■ **Passage given**

[Start]

Extraction of Information about Narrative Structures in Films

We have developed algorithms that generate new descriptions of semantic video content relating to narrative structures from different kinds of text associated with films [1-5].  This work is unique in dealing with films’ stories in terms of characters’ emotions.  When viewers watch a film they make sense of, and anticipate, the unfolding events depicted on-screen, based at least in part on what they think about characters’ cognitive states, e.g. their goals, beliefs and emotions.  In [2] we presented a method to extract and visualise information about characters’ emotions in films from audio description with 83% precision and 63% recall.  This information may be useful for video retrieval by story similarity, video summarisation and for reasoning about a film’s story.  The method is based on Ortony’s cognitive theory of emotions that links a character’s emotional states to the events in their environment [57].  In further work we proposed a metric for comparing the similarity of two stories (films) based on the distribution of characters’ emotions [1], and showed how emotions can be assigned to specific characters [18].  We were also interested in extracting and integrating information from plot summaries and film scripts.  A first step in information integration is to identify cross-document co-reference (CDCR), i.e. fragments of different texts that refer to the same entity or event [58].  We proposed algorithms to detect cross-document co-reference between mentions of events in two very different text types – plot summaries and audio description.  This is hard because matching verbs directly is not possible, for example a ‘murder’ event mentioned in a plot summary is described as a sequence of smaller actions in the audio description.  We found that simply selecting and matching the participants of events, and their grammatical roles, achieves about 50-60% precision and recall [3].  Our ongoing work is trying to automatically correlate verbs in plot summaries with verbs/phrases in audio description in order to do query expansion for CDCR.  Another kind of integration needs to take place between information extracted from texts and the intervals of video data it refers to: our investigation of temporal information in audio description specified three distinct tasks and new requirements for temporal information annotation schemes [5].

[End]

■ **Given request**
List every kind of film-related text that the passage on narrative structures in films names as a source of information. The lines after this passage are separate material unrelated to it.

■ **Entries shown**
[Start]

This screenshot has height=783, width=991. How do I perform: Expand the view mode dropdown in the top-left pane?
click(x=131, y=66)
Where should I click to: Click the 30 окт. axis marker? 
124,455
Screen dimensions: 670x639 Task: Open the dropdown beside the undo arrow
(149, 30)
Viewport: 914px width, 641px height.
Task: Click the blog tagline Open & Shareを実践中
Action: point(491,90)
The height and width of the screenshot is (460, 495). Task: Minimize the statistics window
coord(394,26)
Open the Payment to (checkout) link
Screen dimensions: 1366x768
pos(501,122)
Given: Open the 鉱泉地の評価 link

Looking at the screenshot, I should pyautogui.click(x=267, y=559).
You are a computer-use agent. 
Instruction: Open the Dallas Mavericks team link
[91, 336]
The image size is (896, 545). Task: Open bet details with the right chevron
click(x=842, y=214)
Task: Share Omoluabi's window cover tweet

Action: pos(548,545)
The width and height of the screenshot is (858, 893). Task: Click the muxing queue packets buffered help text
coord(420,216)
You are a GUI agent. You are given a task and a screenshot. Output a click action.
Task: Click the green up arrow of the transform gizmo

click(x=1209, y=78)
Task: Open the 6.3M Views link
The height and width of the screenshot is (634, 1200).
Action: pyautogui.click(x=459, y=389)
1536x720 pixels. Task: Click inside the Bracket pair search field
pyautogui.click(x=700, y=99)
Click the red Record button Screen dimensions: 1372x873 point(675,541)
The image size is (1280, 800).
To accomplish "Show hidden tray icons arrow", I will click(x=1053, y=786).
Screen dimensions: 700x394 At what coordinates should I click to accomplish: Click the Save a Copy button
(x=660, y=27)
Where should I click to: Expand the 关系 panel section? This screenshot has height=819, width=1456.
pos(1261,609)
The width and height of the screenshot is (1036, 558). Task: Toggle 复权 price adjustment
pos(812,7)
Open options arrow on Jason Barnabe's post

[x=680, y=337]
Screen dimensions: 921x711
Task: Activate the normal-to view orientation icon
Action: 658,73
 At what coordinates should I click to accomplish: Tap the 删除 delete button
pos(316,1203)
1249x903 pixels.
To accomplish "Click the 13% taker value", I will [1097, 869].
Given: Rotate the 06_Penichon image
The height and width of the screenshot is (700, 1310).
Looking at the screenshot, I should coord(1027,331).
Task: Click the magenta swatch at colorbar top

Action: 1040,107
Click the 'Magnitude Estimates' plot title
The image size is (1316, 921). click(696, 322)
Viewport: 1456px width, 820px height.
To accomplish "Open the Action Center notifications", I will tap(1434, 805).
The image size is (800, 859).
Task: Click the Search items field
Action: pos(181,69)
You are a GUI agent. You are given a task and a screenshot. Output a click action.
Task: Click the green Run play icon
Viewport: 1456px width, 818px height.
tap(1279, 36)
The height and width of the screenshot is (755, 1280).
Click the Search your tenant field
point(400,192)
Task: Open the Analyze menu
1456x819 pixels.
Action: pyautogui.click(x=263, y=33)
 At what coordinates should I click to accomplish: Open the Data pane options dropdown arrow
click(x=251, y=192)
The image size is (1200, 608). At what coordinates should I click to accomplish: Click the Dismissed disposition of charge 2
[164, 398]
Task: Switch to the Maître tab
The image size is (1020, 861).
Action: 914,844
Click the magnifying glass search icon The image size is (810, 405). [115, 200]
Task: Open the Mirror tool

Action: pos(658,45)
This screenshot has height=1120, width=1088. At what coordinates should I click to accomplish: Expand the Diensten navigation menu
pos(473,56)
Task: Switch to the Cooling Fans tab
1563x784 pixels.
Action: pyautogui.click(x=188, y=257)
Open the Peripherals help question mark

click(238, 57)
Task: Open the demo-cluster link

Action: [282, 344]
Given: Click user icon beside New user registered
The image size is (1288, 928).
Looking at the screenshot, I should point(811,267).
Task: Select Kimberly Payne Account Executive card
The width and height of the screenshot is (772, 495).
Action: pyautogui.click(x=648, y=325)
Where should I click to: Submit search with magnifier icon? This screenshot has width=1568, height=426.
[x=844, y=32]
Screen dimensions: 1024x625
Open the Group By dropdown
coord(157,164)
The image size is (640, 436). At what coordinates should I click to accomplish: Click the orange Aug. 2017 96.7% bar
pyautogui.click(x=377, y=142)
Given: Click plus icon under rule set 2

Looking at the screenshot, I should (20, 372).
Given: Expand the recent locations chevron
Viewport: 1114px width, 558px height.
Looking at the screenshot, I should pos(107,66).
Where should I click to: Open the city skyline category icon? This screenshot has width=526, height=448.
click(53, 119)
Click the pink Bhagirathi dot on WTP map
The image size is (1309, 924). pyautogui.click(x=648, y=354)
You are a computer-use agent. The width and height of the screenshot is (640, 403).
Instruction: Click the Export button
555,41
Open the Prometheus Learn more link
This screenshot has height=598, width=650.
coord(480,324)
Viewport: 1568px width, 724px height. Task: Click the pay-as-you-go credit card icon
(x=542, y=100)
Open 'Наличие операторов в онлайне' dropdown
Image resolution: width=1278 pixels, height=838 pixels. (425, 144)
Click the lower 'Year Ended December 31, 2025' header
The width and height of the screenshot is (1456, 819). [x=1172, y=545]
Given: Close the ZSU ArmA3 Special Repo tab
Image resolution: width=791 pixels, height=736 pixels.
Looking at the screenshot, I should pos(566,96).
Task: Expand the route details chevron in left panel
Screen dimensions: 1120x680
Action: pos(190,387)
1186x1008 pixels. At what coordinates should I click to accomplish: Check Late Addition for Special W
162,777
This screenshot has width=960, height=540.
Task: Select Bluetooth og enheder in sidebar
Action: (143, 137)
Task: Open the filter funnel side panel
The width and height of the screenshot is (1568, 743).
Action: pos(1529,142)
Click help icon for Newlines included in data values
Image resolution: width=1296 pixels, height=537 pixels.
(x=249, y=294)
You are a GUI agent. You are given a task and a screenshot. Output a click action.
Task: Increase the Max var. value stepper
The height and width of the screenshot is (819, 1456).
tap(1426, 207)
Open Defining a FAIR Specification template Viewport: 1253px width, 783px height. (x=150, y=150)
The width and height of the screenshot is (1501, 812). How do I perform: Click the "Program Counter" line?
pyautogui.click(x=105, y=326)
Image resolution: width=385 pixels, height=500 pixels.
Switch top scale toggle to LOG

[End]

■ **Response to the task**
- audio description
- plot summaries
- film scripts